Vandewalker and Weiner deserve credit for urging the reform lobby to recognize the many positive aspects of parties and to consider whether easing restrictions on these entities could be beneficial for politics. Their sleight of hand absolving reformers of responsibility for our failed regulatory system is forgivable if it succeeds in persuading their traditional regulatory allies to finally adopt a nuanced view of how political spending functions in practice. After all, it’s not easy to switch overnight from hollering to the heavens that money must be kept out altogether to accepting that the democracy you want is only possible if groups can effectively fundraise and work with candidates.
FEC Commissioner Lee Goodman spoke most persuasively on this point, describing how BCRA forces state and local parties to abide by complicated federal regulations if they spend more than a small amount advocating for a candidate in a congressional race. Speaking from experience, Goodman told the room that local parties couldn’t comply with the onerous regulations and therefore couldn’t run ads for their candidate. If you want citizens to have more influence in politics, it doesn’t make sense to strangle the political institution closest to them.
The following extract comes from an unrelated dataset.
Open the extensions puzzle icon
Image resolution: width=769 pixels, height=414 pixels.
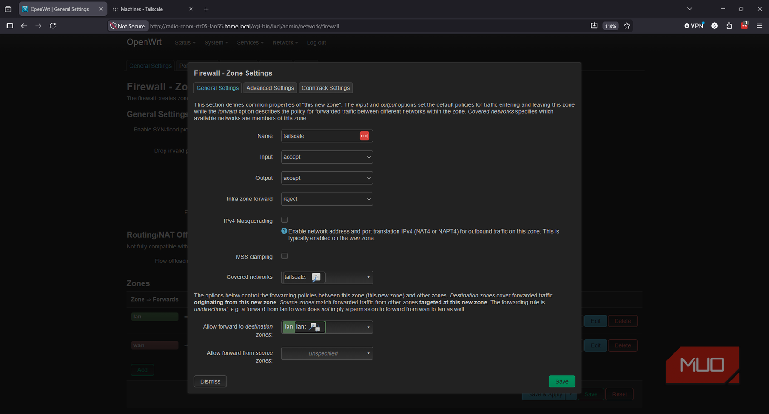click(x=729, y=26)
Spencer Overton, a Law Professor at George Washington University Law School, explained that the idea of getting money out of politics was outdated and that reformers must offer constructive policies that allow parties to be more effective if they want to avoid seeing contribution limits raised or eliminated to counter spending from independent groups. Overton even cited CCP Chairman Brad Smith while explaining to a questioner that there actually isn’t that much money in American politics when considered in context.
Of course, no one should confuse the reform movement for an ally of free speech. Panelists expressed discomfort with the idea of raising contribution limits, worried about a lack of diversity among donors, and proposed taxpayer-financed campaign programs as a solution to perceived ills. But perfect can be the enemy of the good, and movement in the direction of fewer restrictions and more freedom deserves encouragement.
It’s more than a little amusing (and heartening) for supporters of free speech to watch reformers finally grapple with the downsides of regulation in 2015. Let’s just hope they have the stomach to keep going, and don’t allow their past allegiances to failed reforms to blind them to what CCP has long recognized: strong democracy requires not only strong parties, but strong protections for political activity in all its forms.